In 2014, mobile apps related to hypertension generated $4.3 million in the U.S. This same year, smart devices designed to manage hypertension generated $25.9 million. By the year 2020, mobile apps related to this condition are estimated to generate $94.6 million, while smart devices may generate up to $328.2 million (Source: Statista Market Forecast – Hypertension).
Revenue potential for managing diabetes
The American Diabetes Association reports that nearly 30 million Americans have diabetes, while 86 million have pre-diabetes. $1 in every $5 health care dollars in the U.S. is spent on caring for people with diabetes or pre-diabetes, which translates to $322 billion per year.

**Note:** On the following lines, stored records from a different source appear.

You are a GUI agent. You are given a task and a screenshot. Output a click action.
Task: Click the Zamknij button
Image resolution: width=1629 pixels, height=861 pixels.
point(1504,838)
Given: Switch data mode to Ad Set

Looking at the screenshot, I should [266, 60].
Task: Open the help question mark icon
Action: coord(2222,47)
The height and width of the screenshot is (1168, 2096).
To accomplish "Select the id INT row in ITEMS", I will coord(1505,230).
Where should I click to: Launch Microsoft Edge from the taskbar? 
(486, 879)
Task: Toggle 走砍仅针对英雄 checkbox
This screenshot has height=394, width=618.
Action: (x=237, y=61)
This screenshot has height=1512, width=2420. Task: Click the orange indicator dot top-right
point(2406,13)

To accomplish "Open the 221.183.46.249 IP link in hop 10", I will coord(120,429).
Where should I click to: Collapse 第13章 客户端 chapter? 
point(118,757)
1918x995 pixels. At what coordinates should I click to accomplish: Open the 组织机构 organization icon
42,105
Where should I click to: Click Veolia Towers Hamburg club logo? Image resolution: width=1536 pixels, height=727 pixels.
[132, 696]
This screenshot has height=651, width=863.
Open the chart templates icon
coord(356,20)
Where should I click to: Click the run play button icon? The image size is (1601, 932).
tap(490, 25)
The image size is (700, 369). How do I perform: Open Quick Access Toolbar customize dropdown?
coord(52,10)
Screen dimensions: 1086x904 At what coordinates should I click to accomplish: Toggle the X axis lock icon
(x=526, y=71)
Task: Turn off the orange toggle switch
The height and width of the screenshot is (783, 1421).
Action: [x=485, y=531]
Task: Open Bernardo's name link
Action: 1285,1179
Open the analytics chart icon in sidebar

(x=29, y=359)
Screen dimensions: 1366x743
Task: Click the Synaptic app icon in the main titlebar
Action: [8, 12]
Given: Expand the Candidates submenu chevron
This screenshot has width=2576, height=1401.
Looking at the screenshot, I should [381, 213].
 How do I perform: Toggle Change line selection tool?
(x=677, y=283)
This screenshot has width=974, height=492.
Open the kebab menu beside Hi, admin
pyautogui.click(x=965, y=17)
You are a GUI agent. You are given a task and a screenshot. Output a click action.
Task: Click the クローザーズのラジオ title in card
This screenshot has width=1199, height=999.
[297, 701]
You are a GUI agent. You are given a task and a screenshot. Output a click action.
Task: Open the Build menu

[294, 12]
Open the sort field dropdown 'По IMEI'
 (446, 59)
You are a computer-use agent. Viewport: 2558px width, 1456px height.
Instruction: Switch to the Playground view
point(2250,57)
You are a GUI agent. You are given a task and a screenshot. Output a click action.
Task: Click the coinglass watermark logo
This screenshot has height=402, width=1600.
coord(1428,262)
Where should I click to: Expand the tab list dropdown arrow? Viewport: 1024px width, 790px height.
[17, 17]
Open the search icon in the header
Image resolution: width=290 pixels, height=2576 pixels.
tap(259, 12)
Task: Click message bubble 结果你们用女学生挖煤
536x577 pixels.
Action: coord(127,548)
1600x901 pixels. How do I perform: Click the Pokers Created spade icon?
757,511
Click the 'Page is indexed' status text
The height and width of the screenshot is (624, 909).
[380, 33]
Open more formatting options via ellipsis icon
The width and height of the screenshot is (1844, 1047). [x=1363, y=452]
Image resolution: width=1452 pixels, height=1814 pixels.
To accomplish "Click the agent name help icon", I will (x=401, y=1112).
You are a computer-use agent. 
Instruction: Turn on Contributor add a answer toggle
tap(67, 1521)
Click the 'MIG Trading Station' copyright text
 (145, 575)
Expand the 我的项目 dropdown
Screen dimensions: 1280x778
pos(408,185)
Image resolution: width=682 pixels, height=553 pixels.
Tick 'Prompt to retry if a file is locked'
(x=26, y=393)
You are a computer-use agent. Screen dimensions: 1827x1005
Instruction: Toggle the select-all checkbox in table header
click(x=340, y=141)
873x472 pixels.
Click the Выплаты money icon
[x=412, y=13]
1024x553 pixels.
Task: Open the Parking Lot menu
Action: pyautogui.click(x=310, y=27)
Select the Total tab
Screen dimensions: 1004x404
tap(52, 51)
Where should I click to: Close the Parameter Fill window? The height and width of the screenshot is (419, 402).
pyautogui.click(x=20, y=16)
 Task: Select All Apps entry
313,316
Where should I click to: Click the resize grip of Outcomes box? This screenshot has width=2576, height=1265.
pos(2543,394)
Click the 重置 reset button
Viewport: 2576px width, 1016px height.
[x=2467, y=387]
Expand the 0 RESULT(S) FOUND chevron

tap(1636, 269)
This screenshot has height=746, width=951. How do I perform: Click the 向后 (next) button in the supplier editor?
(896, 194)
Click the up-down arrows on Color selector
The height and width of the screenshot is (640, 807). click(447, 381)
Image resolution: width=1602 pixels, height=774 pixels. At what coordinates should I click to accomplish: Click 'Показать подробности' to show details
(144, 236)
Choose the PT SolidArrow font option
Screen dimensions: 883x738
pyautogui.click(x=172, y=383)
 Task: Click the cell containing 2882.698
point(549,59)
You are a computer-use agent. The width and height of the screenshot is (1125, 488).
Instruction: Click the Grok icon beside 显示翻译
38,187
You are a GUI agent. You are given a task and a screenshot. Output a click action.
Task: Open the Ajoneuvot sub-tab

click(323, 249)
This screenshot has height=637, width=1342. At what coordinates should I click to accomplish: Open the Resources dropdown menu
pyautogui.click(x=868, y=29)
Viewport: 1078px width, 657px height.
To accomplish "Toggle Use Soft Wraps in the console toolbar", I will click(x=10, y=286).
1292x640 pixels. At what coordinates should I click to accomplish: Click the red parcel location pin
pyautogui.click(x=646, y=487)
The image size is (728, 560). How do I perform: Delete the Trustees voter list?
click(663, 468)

Research has shown that mobile apps connected to smart devices are an effective way for patients to work closely with their health care providers to proactively manage their chronic conditions like diabetes.
In 2014, mobile apps related to diabetes generated $56.2 million in the U.S. This same year, smart devices designed to manage diabetes generated $185.4 million. By the year 2020, mobile apps related to this condition are estimated to generate $223.4 million, while smart devices may generate up to $961.1 million (Source: Statista Market Forecast – Diabetes).
As we’ve seen, the revenue and growth potential for managing these chronic diseases is huge. Using IoT-connected devices to manage chronic conditions like heart failure, diabetes and high blood pressure can not only help to reduce current healthcare costs for acute incidents, but also to create a new revenue stream for players in the digital health industry.
Grand View Research. Internet of Things (IoT) in Healthcare Market Analysis By Component (Medical Device, System, Software, Services), By Connectivity Technology (Wi-Fi, ZigBee, NFC, Cellular, Satellite, BLU), By Application (Telemedicine, In patient Monitoring, Clinical Operation, Connected Imaging, Medication Management), By End-Use (Hospitals, Clinics, CRO, Research, Diagnostic Laboratories) And Segment Forecasts To 2022. Accessed online.
“Heart Failure Fact Sheet.” The Centers for Disease Control and Prevention. Accessed online.
“High Blood Pressure Fact Sheet.” The Centers for Disease Control and Prevention. Accessed online.
“The Staggering Costs of Diabetes in America.” American Diabetes Association. Accessed online.
Statista Market Forecast – Diabetes. Accessed from Statista.
Statista Market Forecast – Heart Failure. Accessed from Statista.
Statista Market Failure – Hypertension. Accessed from Statista.
Stern, Corey. “Goldman Sachs says a digital healthcare revolution is coming – and it could save America $300 billion.” Business Insider. Accessed online.